▶ [What to produce]
This task calls for every entry below to be repeated exactly, without the pictures.

━━━━━━━━━━━━━━━━━━━━

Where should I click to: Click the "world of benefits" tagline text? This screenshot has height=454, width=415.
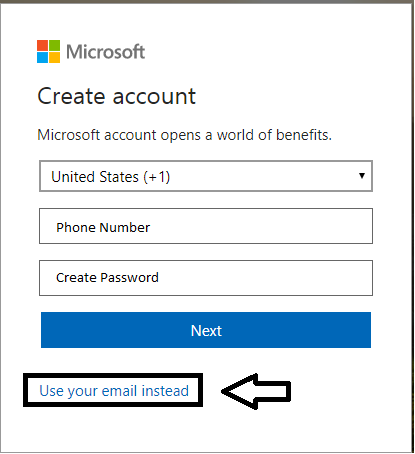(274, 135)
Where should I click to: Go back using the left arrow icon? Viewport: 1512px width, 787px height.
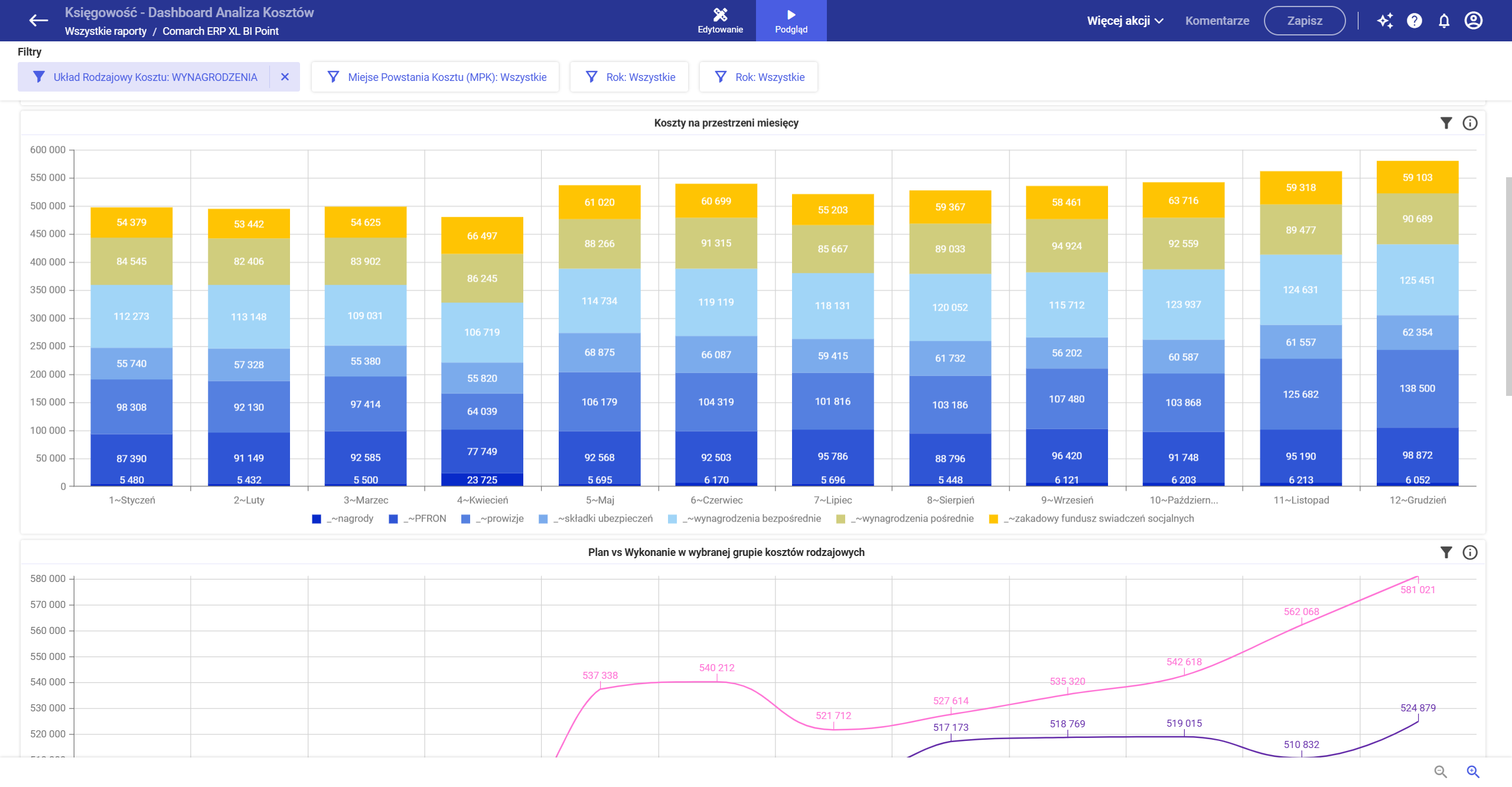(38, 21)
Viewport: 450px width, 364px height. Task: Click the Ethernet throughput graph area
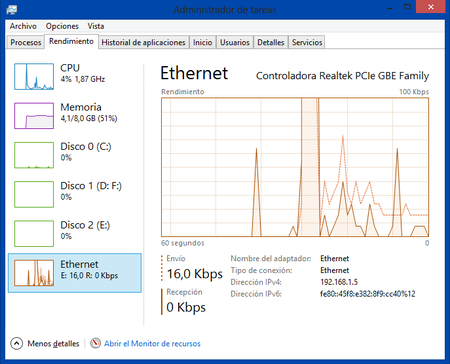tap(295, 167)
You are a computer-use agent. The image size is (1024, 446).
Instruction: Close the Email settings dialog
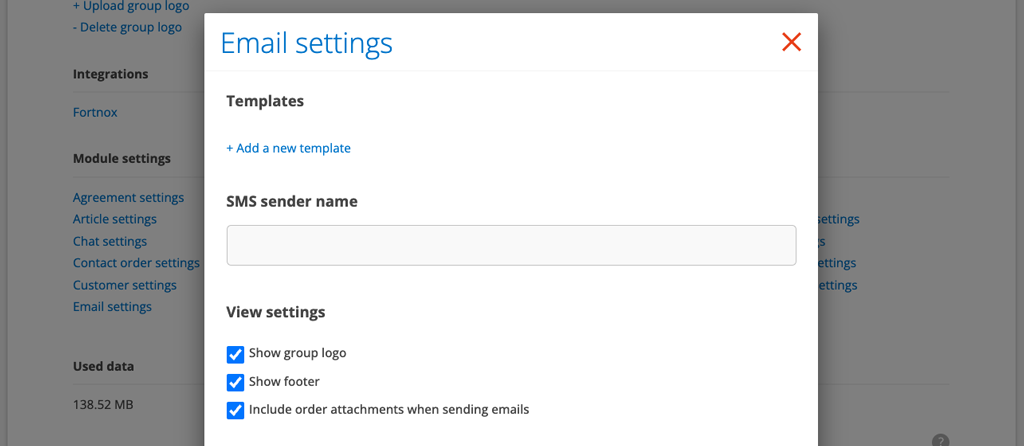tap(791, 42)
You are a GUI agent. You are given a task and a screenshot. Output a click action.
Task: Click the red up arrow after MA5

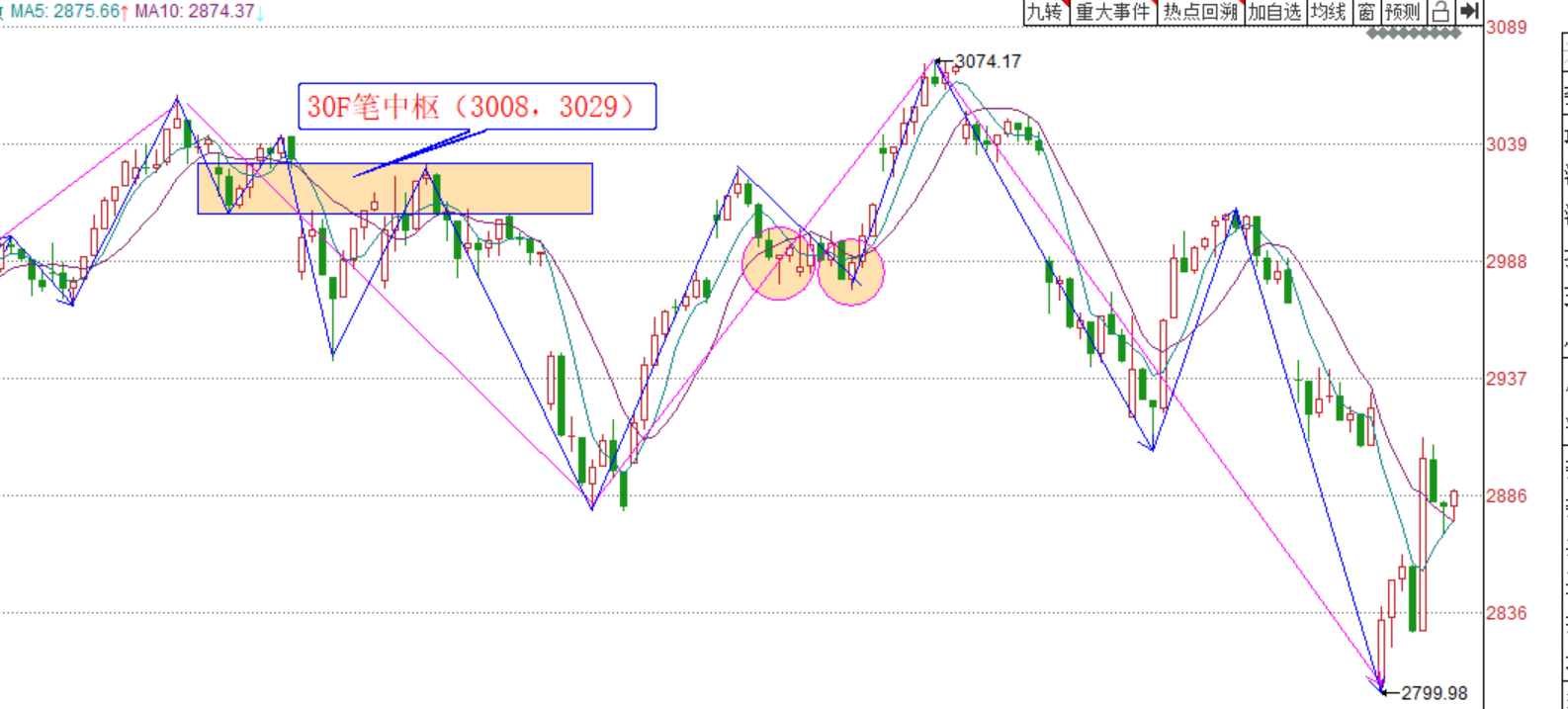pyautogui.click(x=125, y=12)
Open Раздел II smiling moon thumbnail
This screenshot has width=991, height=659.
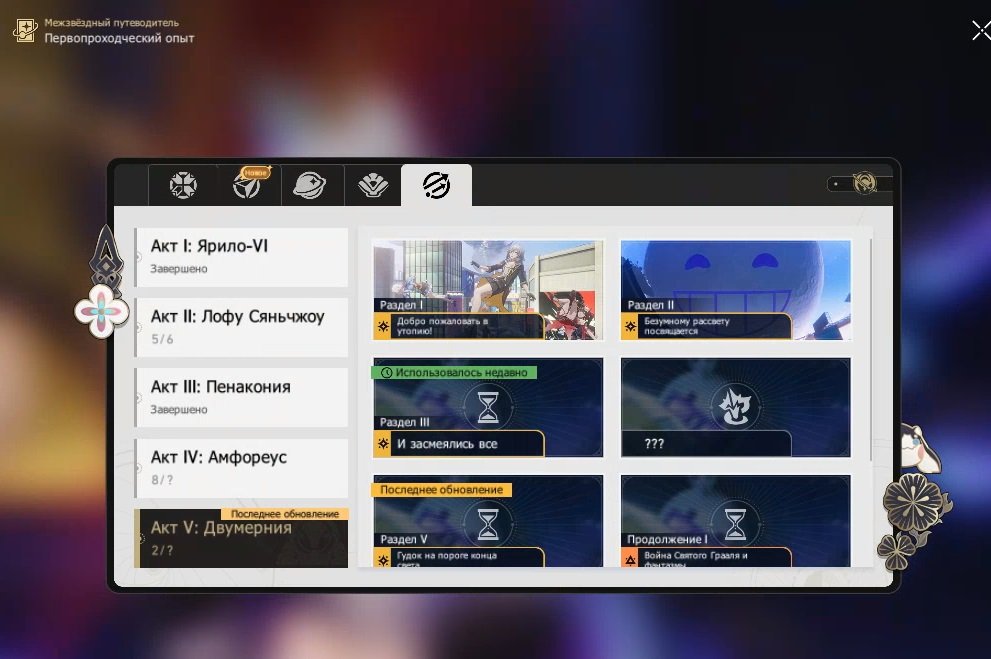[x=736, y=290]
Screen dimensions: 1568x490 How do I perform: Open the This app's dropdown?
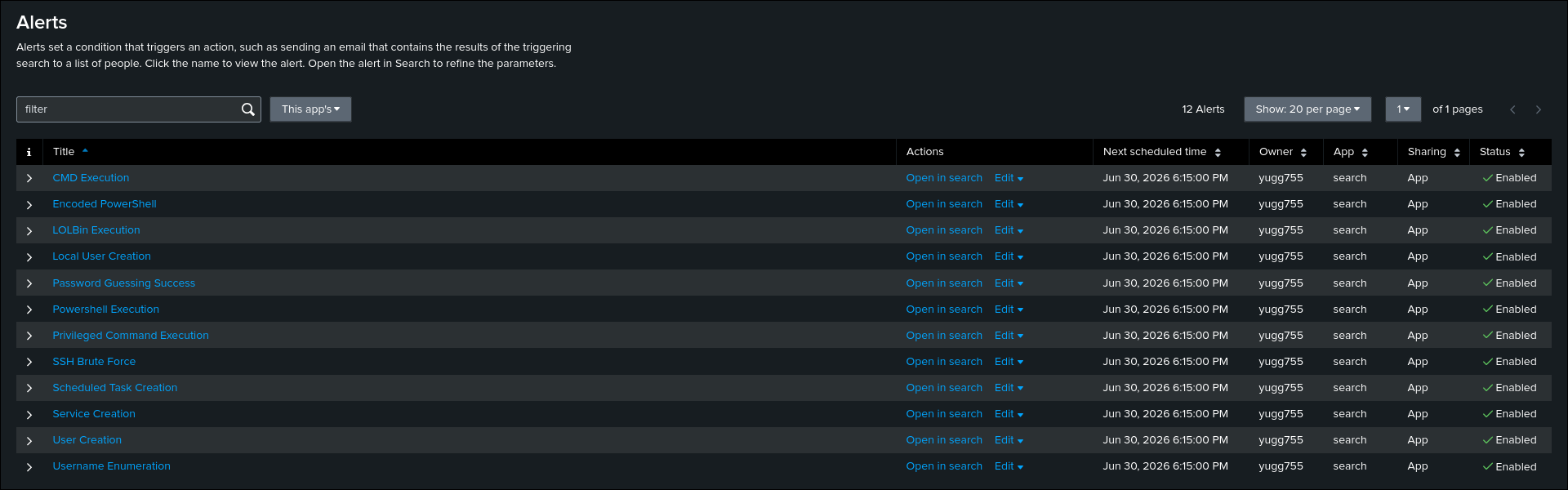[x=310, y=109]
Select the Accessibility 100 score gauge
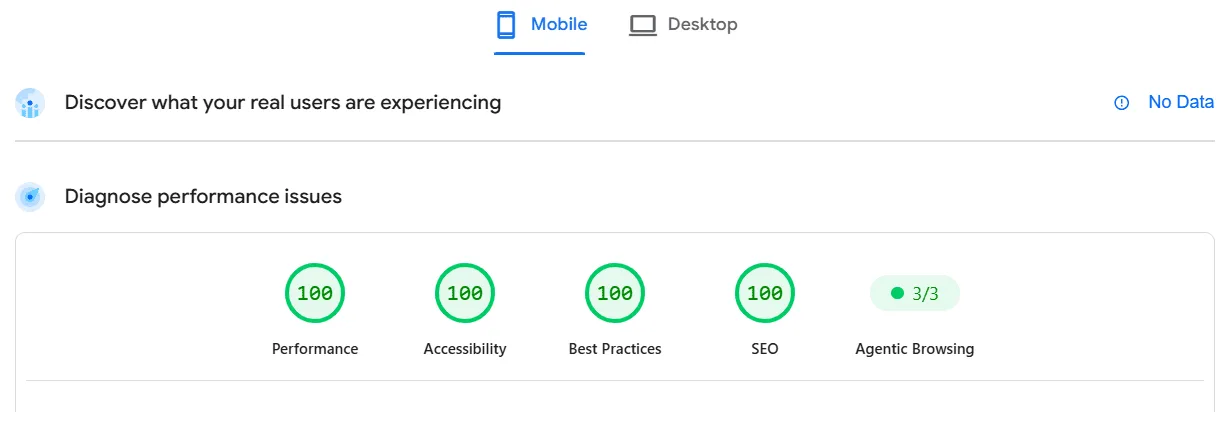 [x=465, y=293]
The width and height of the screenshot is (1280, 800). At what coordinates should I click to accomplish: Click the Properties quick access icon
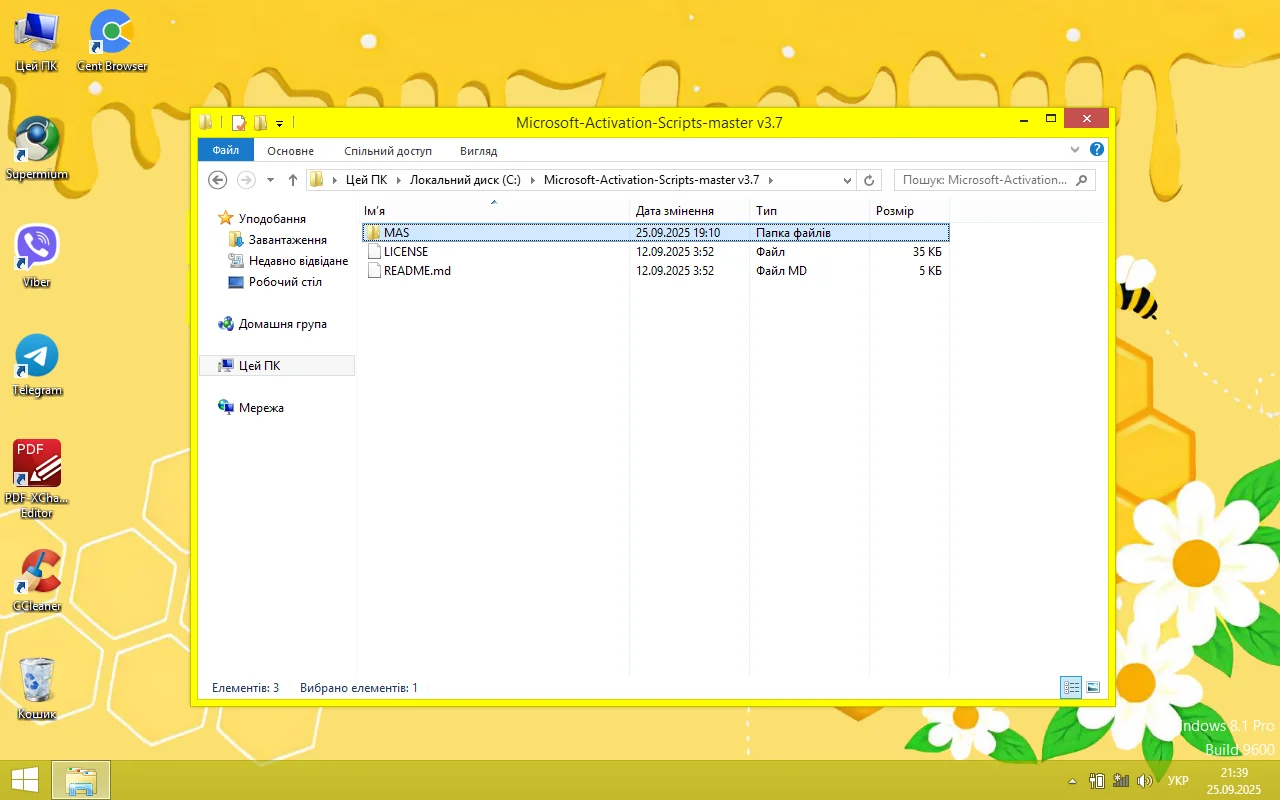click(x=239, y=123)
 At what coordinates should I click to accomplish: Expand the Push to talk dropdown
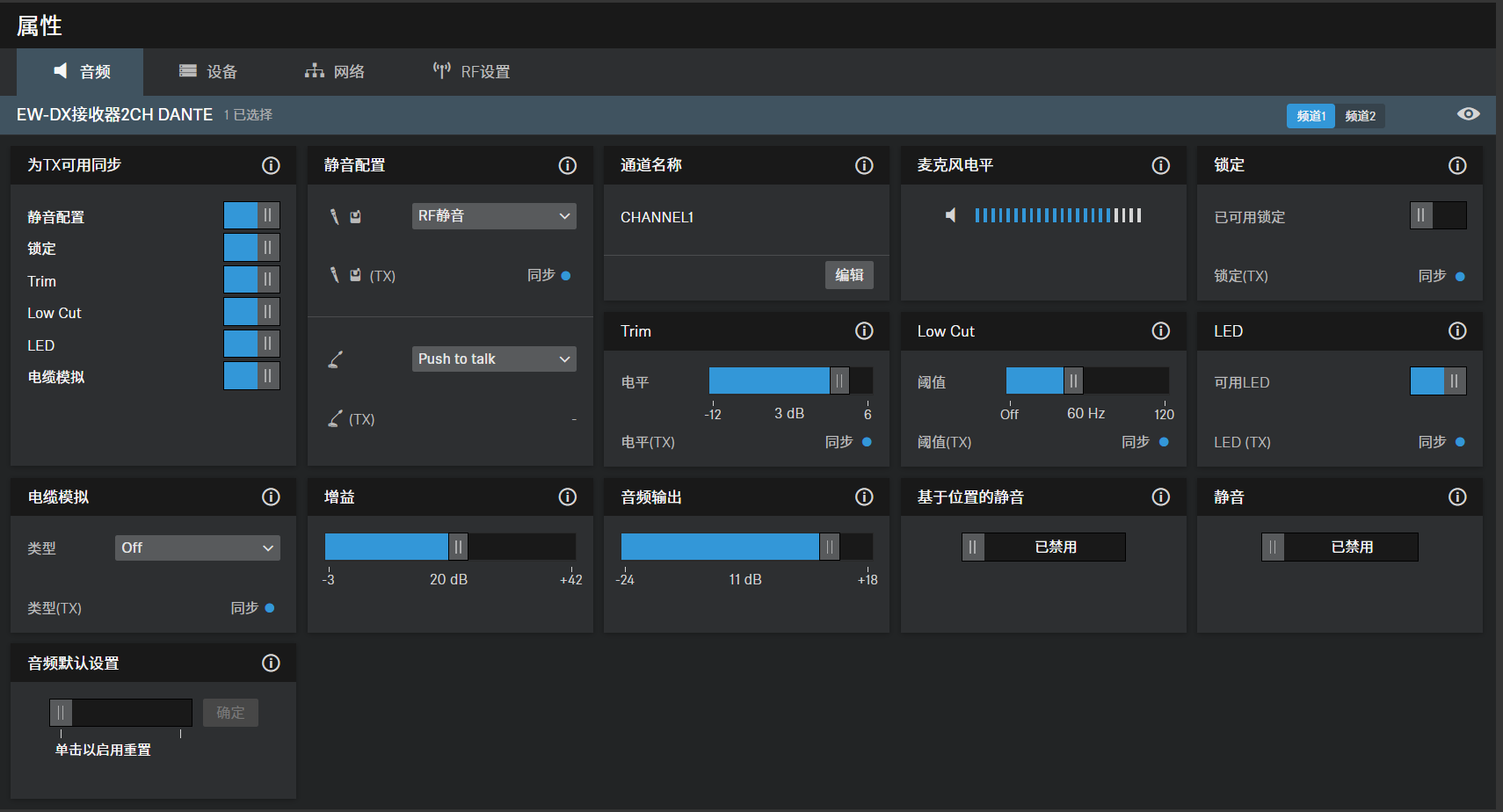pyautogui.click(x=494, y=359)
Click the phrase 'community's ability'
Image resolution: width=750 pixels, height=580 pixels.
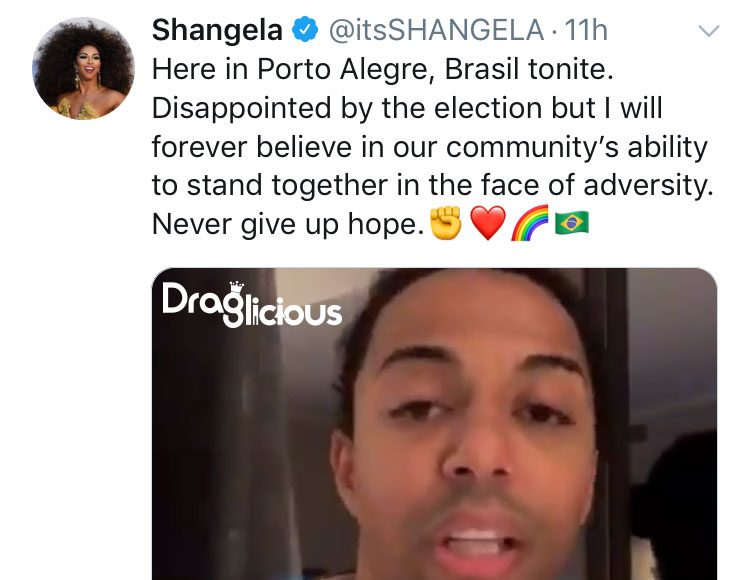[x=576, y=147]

━━━━━━━━━━━━━━━━━━━━

▶ [Answer space]
Where should I click to: Click the "world of benefits" tagline text? This screenshot has height=454, width=415.
(274, 135)
Where should I click to: Go back using the left arrow icon? Viewport: 1512px width, 787px height.
(38, 21)
Viewport: 450px width, 364px height. Task: Click the Ethernet throughput graph area
tap(295, 167)
You are a computer-use agent. The image size is (1024, 446).
Instruction: Close the Email settings dialog
tap(791, 42)
You are a GUI agent. You are given a task and a screenshot. Output a click action.
Task: Click the red up arrow after MA5

pyautogui.click(x=125, y=12)
Open Раздел II smiling moon thumbnail
This screenshot has width=991, height=659.
[x=736, y=290]
Screen dimensions: 1568x490 How do I perform: Open the This app's dropdown?
[x=310, y=109]
Select the Accessibility 100 score gauge
 [x=465, y=293]
The width and height of the screenshot is (1280, 800). At what coordinates should I click to accomplish: Click the Properties quick access icon
click(x=239, y=123)
 At what coordinates should I click to accomplish: Expand the Push to talk dropdown
pyautogui.click(x=494, y=359)
Click the phrase 'community's ability'
Image resolution: width=750 pixels, height=580 pixels.
[x=576, y=147]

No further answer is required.